Articolo pubblicato il 4 Settembre 2023 da Bruno Santini
Michel Gondry, do it yourself è un documentario di François Nemeta, che ha condensato in un unico prodotto ben 30 anni di amicizia e collaborazione con il visionario artista e cineasta francese. Fin dal primo incontro con il Gondry batterista di Oui Oui, il regista francese ha potuto scoprire molto dell’artista e della persona, in un processo innanzitutto creativo che ha permesso di creare il documentario presentato a Venezia80, nella sezione Classici. Di seguito, la trama e la recensione di Michel Gondry, do it yourself.
La trama di Michel Gondry, do it yourself di François Nemeta
Nel proseguire con la recensione di Michel Gondry, do it yourself, si indica innanzitutto la trama del documentario di François Nemeta: “Se Méliès avesse avuto un figlio, sarebbe stato Michel Gondry. Un geniale cineasta dalle mille abilità, il cui eccentrico talento ha convinto l’élite creativa della musica pop internazionale ad affidargli i suoi video musicali (Björk, Rolling Stones, Daft Punk, White Stripes, Beck ecc.) prima che trovasse la sua strada a Hollywood – senza mai rinunciare al suo stile piuttosto stravagante – e diventasse uno dei rari registi francesi a vincere l’Oscar, con Eternal Sunshine of the Spotless Mind (Se mi lasci ti cancello). Dalla mano all’occhio, Michel Gondry da trent’anni ci permette di cogliere ciò che ci circonda, creando e raccontando il mondo. Il suo lavoro rende costantemente lode alla meraviglia attraverso l’artigianato: che si tratti della sua relazione con la musica e dei suoi inizi come videomaker; della nozione di magia inerente alla sua concezione dell’immagine; delle sue radici nell’infanzia e nel mondo dei sogni; del paradosso della sua carriera hollywoodiana; dell’ambizione umanista del suo artigianato che è anche un atto politico. Fallo da solo.”

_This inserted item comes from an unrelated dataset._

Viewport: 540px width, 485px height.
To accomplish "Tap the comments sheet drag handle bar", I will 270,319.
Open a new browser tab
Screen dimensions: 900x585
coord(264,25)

La recensione di Michel Gondry, do it yourself
Talento smisurato che ha saputo esprimere la sua arte in numerosi ambiti, Michel Gondry è sicuramente uno degli artisti più visionari del nostro tempo, nonché uno dei simboli di una generazione che ha risentito – artisticamente, e non solo – del passaggio dalla cultura punk della fine degli anni ’70 alla realtà contemporanea, determinata da una commistione di elementi cinematografici, artistici e musicali. Gondry è stato, come ben si mostra all’interno del documentario di François Nemeta, da sempre in grado di coniugare grande intelligenza e un carattere irriverente che, nonostante la presenza hollywoodiana, gli ha permesso di perseguire il suo scopo artistico, anche dopo il successo determinato dalla vittoria del Premio Oscar per la sceneggiatura del film The Eternal Sunshine of the Spotless Mind. Fin da bambino, Michel Gondry ha espresso una grande passione per l’arte e per il disegno, due elementi che gli hanno permesso di formarsi nel campo musicale e dei videoclip; l’incontro con François Nemeta – che ha condensato nel documentario presentato In Concorso Classici, nella sezione documentari, a Venezia80, ben 30 anni di amicizia e collaborazione artistica – è avvenuto ai tempi della band Oui Oui, di cui Gondry era batterista, oltre che ideatore di videoclip, campagne e manifesti pubblicitari.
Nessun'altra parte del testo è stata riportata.